Aufgabenstellung —
1. Wer hat den Gastkommentar zur Schulwahl verfasst?
2. Benenne im Gastkommentar zur Schulwahl „Wahl“ in „Entscheidung“ um und gib den Abschnitt neu wieder. Beginne bei den Worten „GASTKOMMENTAR“ und höre nach „Volksschule weitergehen kann.“ auf.
3. Nenne alle verschiedenen Substantive in dem Satz des Gastkommentars zur Schulwahl, der mit „Im Prinzip“ beginnt. Führe jedes nur einmal an.

Lesetext —
Die „Qual“ der Wahl?
GASTKOMMENTAR
Von Wolfgang Stern
06/02/15 Im Prinzip kann es keine schlechte Schule mehr geben, daher soll die Wahl einer weiterführenden Schule nicht zur Qual werden. Deshalb kommt das Anführungszeichen nicht ganz unbegründet. Wir machen uns die Wahl sehr oft schwer, nicht selten kommt es zu Hause zu langen, oft ungemütlichen Diskussionen, die auch im Streit enden. Man sollte sich einiges überlegen, wie es nach der 4. Klasse der Volksschule weitergehen kann.

Daten —
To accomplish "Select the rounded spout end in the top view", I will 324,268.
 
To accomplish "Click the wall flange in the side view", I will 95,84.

Lösungen —
1. Wolfgang Stern

2.
GASTKOMMENTAR
Von Wolfgang Stern
06/02/15 Im Prinzip kann es keine schlechte Schule mehr geben, daher soll die Entscheidung einer weiterführenden Schule nicht zur Qual werden. Deshalb kommt das Anführungszeichen nicht ganz unbegründet. Wir machen uns die Entscheidung sehr oft schwer, nicht selten kommt es zu Hause zu langen, oft ungemütlichen Diskussionen, die auch im Streit enden. Man sollte sich einiges überlegen, wie es nach der 4. Klasse der Volksschule weitergehen kann.

3. Prinzip, Schule, Wahl, Qual